-- DATA SHOWN follows --

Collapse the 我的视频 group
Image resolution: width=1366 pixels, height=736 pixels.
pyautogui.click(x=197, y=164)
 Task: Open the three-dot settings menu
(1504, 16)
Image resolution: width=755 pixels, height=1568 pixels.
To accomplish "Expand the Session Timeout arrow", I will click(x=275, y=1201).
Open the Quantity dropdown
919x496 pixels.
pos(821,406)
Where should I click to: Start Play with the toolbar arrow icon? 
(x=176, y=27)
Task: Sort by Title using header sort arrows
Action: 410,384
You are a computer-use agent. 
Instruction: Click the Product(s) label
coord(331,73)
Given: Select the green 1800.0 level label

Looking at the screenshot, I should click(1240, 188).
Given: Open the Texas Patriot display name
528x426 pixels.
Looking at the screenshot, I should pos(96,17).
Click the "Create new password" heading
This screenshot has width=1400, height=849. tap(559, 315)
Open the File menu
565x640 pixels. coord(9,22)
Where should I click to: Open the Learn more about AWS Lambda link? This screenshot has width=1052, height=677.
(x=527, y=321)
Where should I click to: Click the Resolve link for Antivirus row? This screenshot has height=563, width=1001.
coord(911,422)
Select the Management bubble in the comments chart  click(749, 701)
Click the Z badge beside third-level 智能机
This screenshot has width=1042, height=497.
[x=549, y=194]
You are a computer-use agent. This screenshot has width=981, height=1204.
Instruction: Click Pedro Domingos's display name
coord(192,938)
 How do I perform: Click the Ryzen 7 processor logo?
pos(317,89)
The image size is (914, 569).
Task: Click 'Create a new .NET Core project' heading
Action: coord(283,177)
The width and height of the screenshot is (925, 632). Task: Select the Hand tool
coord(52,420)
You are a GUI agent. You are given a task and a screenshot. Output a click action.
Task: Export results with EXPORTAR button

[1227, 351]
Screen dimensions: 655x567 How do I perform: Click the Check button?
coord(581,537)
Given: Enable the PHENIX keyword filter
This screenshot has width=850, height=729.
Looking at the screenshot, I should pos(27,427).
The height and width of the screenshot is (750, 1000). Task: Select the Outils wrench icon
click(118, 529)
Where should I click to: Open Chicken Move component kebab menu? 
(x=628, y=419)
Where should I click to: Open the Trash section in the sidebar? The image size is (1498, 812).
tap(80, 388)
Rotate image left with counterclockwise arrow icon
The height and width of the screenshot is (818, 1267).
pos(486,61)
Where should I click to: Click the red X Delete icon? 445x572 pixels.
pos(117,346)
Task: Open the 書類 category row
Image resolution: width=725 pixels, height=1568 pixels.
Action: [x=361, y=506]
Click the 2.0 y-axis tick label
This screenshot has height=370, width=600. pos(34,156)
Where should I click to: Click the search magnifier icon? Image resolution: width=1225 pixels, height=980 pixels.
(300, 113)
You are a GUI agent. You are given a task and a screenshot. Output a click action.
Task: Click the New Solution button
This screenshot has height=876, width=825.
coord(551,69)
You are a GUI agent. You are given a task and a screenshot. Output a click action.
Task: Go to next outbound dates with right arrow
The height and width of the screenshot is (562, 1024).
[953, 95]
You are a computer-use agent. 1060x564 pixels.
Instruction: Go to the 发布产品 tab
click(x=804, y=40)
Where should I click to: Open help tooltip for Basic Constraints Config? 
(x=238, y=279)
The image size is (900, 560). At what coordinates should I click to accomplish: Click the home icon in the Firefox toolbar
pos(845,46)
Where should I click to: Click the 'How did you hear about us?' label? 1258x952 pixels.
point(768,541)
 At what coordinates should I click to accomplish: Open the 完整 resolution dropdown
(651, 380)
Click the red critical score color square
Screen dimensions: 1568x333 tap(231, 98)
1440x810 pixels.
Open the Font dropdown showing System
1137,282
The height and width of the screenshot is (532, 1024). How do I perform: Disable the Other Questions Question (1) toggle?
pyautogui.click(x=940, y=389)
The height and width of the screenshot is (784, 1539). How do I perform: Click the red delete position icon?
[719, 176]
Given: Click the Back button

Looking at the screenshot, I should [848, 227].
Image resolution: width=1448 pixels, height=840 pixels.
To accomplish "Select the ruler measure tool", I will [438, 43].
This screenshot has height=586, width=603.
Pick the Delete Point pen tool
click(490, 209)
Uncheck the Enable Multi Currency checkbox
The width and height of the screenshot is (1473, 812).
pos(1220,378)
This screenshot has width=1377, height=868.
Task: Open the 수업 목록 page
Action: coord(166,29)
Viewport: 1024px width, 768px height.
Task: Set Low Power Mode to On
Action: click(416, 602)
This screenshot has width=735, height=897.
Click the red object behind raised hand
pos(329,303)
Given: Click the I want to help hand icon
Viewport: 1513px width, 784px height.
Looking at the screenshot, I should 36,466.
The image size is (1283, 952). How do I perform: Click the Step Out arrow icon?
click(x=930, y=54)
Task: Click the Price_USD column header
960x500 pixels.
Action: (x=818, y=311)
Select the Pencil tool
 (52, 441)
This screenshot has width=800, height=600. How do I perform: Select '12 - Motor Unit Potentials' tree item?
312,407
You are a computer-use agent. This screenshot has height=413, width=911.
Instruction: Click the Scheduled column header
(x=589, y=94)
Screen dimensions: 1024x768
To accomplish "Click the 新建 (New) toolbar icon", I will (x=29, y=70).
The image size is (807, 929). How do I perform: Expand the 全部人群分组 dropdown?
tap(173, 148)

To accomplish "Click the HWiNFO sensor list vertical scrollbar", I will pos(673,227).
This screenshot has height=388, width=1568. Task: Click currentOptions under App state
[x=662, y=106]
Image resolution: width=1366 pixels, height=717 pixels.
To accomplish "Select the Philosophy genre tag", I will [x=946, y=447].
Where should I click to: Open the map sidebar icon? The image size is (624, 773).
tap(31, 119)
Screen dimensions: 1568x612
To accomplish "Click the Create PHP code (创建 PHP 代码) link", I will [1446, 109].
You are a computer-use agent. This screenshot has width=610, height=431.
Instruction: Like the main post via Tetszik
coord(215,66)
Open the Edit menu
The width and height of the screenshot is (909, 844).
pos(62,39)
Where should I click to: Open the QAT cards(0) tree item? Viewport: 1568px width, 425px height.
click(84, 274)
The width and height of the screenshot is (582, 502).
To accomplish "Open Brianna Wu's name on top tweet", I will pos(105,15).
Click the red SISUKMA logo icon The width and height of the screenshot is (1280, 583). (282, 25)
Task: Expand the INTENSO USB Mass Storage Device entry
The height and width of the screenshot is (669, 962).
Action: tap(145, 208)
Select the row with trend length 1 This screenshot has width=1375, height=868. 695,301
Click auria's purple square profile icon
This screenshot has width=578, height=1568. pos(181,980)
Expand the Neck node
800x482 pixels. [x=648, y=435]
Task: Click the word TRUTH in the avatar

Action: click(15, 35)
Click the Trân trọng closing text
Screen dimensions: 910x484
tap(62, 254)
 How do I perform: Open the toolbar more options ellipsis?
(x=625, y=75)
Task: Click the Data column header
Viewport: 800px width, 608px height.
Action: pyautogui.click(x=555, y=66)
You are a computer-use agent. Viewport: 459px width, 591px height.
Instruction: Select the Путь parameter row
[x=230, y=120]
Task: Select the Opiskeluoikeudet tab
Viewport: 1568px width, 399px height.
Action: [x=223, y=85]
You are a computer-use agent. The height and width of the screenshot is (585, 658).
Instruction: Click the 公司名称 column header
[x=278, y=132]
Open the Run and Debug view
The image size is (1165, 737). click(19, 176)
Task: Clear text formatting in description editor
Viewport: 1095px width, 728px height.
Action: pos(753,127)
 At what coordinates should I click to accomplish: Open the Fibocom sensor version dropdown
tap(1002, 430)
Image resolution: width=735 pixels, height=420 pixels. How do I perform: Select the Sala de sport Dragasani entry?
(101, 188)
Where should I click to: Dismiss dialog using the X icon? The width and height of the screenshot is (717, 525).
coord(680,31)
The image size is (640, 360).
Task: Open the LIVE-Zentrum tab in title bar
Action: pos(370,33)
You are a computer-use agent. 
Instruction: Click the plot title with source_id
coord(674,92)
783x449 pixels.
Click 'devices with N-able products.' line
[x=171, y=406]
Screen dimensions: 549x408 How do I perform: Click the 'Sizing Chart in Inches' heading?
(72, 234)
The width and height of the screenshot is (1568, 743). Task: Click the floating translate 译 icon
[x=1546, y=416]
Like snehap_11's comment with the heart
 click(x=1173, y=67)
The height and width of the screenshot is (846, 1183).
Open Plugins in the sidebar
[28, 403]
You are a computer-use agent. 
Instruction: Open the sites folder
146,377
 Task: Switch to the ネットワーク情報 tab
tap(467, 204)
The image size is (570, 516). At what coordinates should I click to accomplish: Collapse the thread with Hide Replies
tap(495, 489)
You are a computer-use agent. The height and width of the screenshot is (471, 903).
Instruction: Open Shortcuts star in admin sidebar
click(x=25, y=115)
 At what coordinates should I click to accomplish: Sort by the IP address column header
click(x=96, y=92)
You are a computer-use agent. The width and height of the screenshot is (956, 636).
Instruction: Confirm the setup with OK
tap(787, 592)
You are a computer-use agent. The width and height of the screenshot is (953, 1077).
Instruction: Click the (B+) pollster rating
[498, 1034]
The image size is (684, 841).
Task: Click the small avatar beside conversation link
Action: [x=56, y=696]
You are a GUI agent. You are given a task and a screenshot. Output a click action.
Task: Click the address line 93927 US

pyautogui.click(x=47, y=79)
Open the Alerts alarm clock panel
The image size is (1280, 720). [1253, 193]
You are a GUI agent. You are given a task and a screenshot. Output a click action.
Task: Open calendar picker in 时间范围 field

-- DATA SHOWN concluded --

◆ **TASK ITEM**: Report how many lines of the entries include the word "Enable", and let the number stand alone.

◆ **ANSWER BELOW**: 2